—Le ha cortado las espinas —observó.
—Pues claro —él soltó una carcajada—. La llevo en la manga desde que salimos. ¿No creerá que quiero desangrarme?
Cuando salieron del restaurante, ya eran más de las doce. Ray pagó la cuenta, y Tony Altoviti les regaló unas piruletas, que esgrimía como si fuera un pediatra en una casa de los horrores. Ya en la calle, se percataron de que Nina había perdido el último viaje del metro, por lo que Ray se ofreció a acompañarla a su casa.
—¡Está usted loco! —protestó ella—. Está demasiado lejos para ir andando. Cogeré un taxi.

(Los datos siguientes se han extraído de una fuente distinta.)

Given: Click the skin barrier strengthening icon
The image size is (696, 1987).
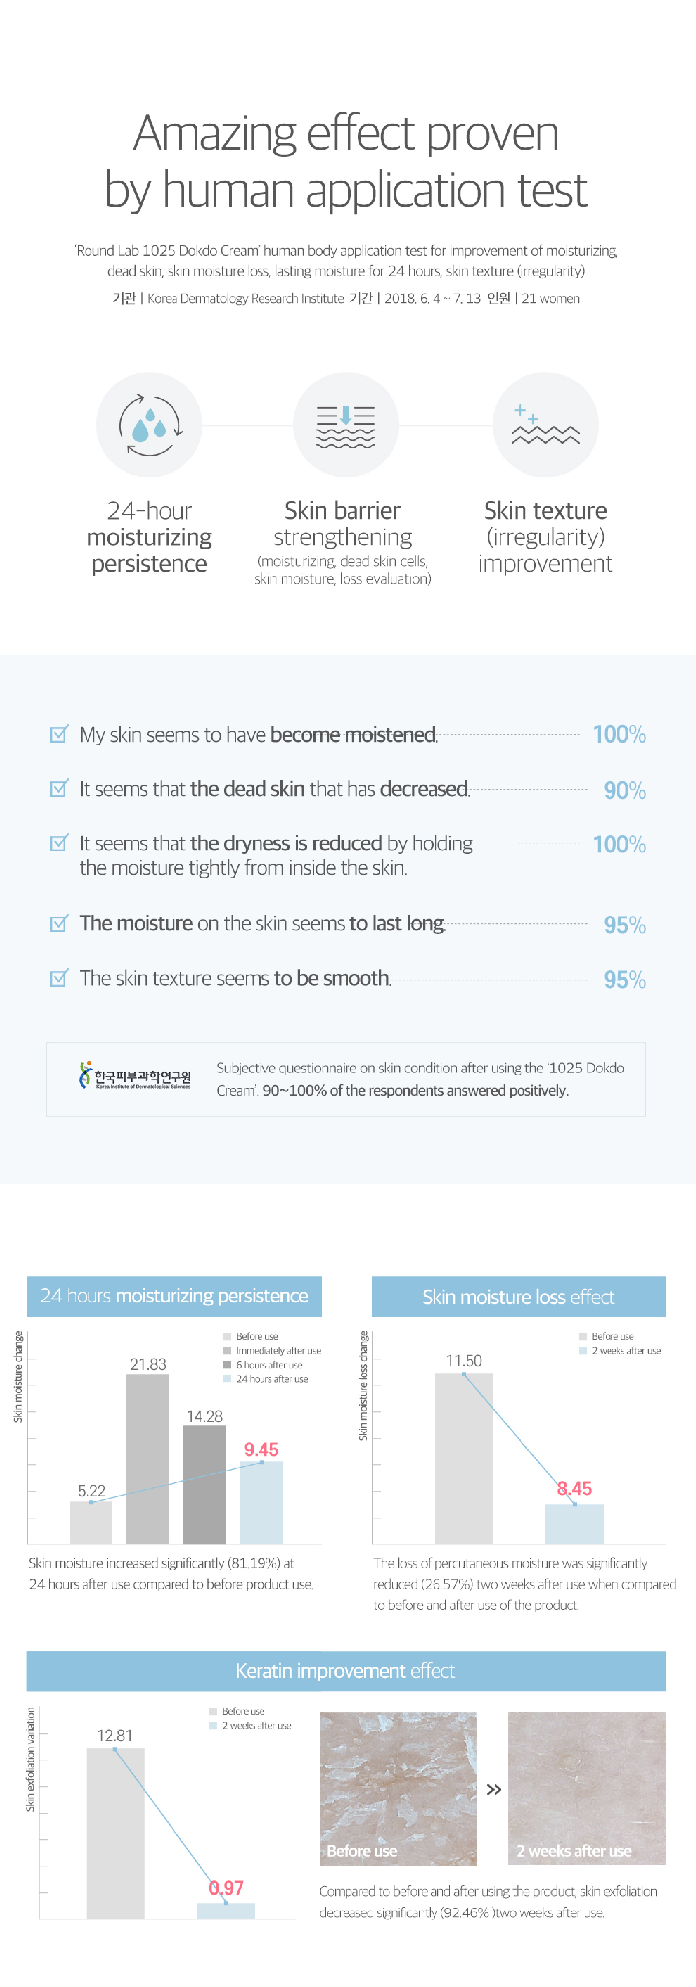Looking at the screenshot, I should pyautogui.click(x=346, y=425).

—Yo se lo pagaré —dijo él.
—No se atreva —bufó ella.
Remoloneando un poco por el barrio, llegaron de nuevo al riachuelo junto al Circo Berlinés. Avanzaron un poco por la calle adoquinada que lo flanqueaba, hasta que Ray se detuvo a recoger una piedra del suelo y la lanzó al agua. Los dos se pararon junto a la baranda, viendo cómo pasaba aquel pequeño arroyo, lleno de hojas y ramas secas.
Finalmente, Ray alargó la mano, y rozó la de Nina. Los dos apartaron la vista del agua, y la dirigieron hacia el otro.
—Es… —confesó Ray, al cabo de medio minuto—. ¿Sabe? Es usted muy hermosa.
Nina se acercó un poco más; tanto, que tuvo que levantar la cabeza para mirar a los ojos de Ray, que quedaban a medio palmo por encima de los de ella.
—¿Piensa usted besarme antes de tutearme? —preguntó con suavidad.
Ray rió.
—Eres muy hermosa —corrigió.
Tomó las mejillas de ella entre sus manos, y la besó. Se separaron al cabo de un momento, y entonces ella volvió a besarle a él.
—Me alegro de que Amden te sacara de voluntaria —cuando volvieron a separarse, él soltó una carcajada.
—Seguro que el sorprendente Rupertini sabía lo que hacía —sugirió ella, y él volvió a reír—. Perdóname, Ray, pero es tarde, y tengo que irme.
—Claro —suspiró él—. ¿Cuándo vendrás otra vez?
—Pronto —aseguró ella—. Mañana, si puedo.
Mientras ella paraba un taxi y le daba las señas de su apartamento, Ray la contempló pensativo.